[Screenshot and document pointing data]
......

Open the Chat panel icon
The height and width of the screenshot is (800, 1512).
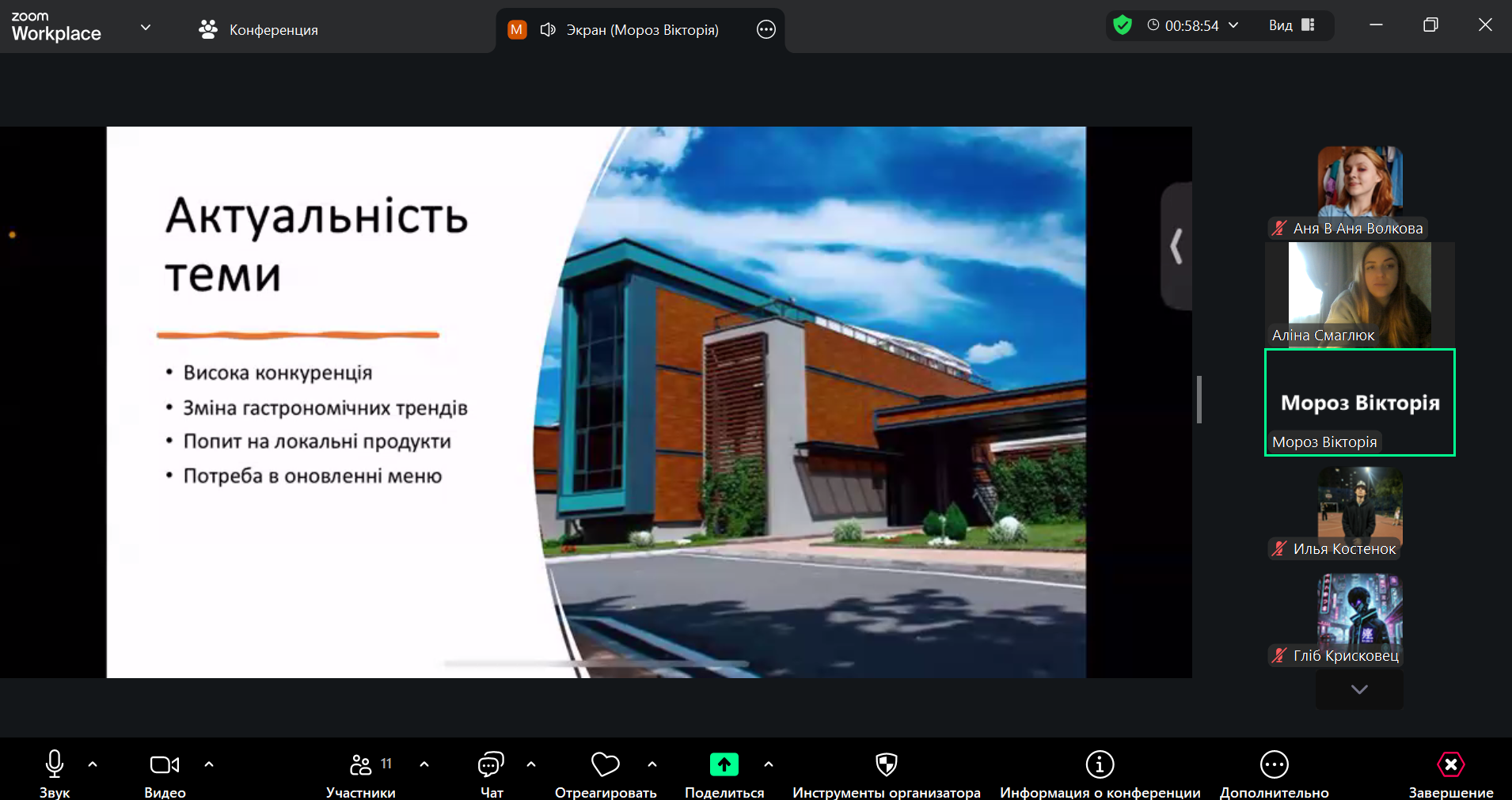[x=491, y=764]
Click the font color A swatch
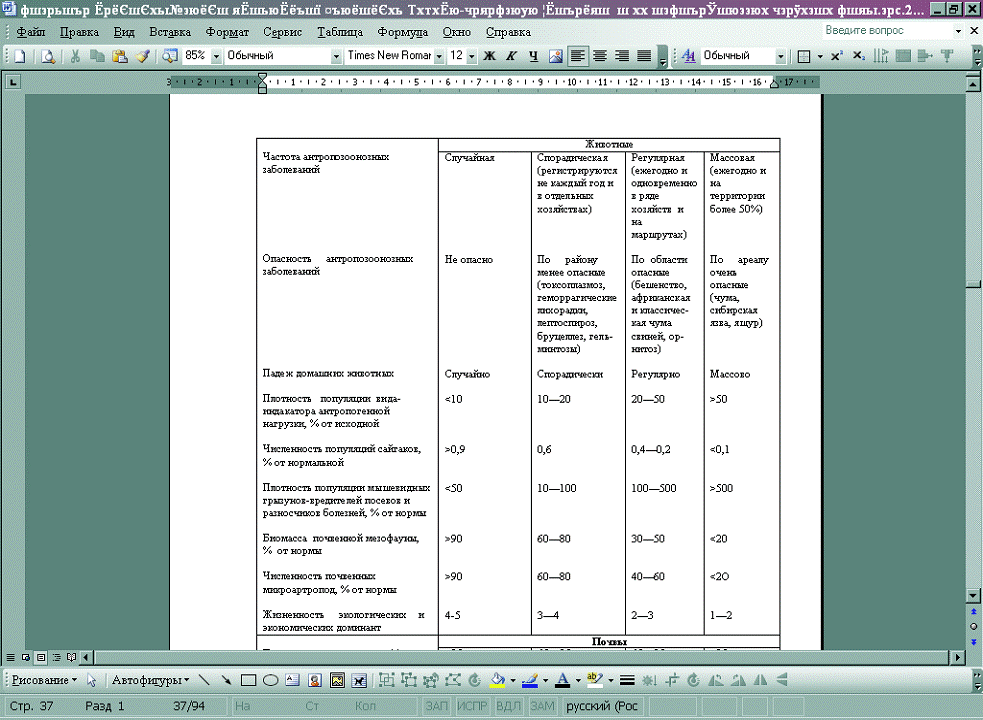 click(x=561, y=680)
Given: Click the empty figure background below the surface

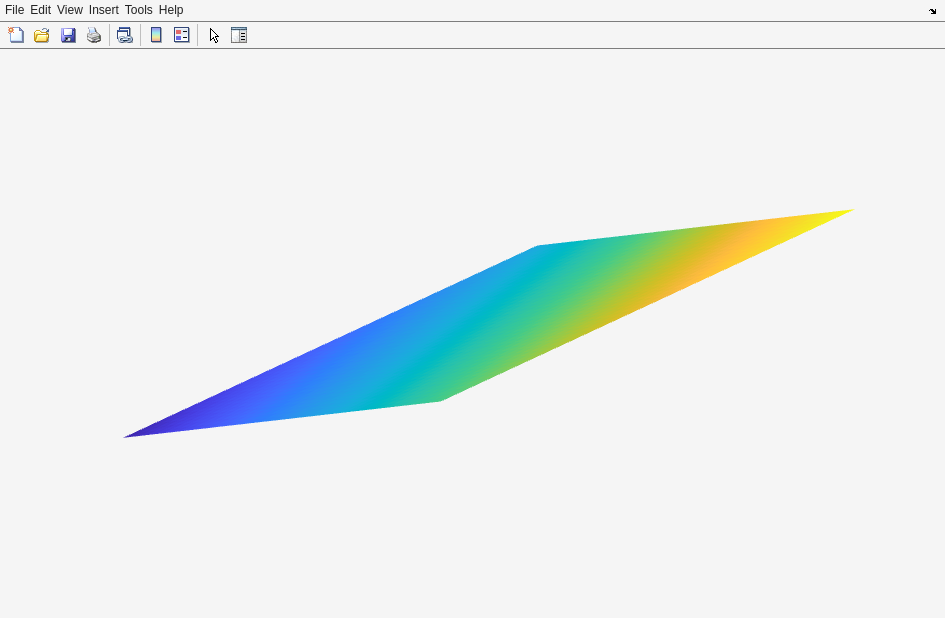Looking at the screenshot, I should (x=472, y=530).
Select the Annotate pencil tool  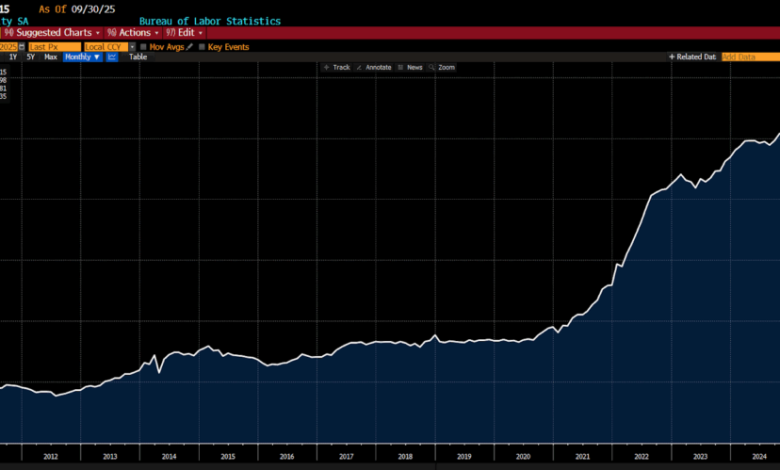(x=359, y=67)
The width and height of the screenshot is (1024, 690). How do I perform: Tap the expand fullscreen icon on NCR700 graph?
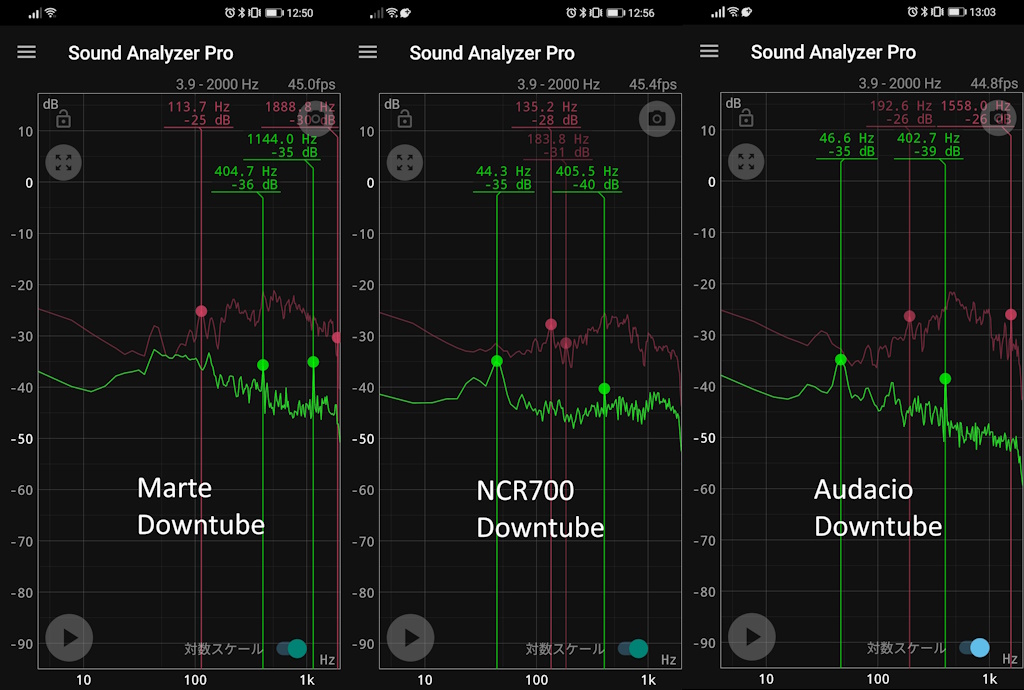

......

Description of the task: Please copy the items verbatim, from the beginning through the line that contains "Looking at the", including that line. Leave the pictures out of your copy.

Written reply:
Open the Chat panel icon
The height and width of the screenshot is (800, 1512).
[x=491, y=764]
Click the font color A swatch
 click(x=561, y=680)
Given: Click the empty figure background below the surface

Looking at the screenshot, I should (x=472, y=530).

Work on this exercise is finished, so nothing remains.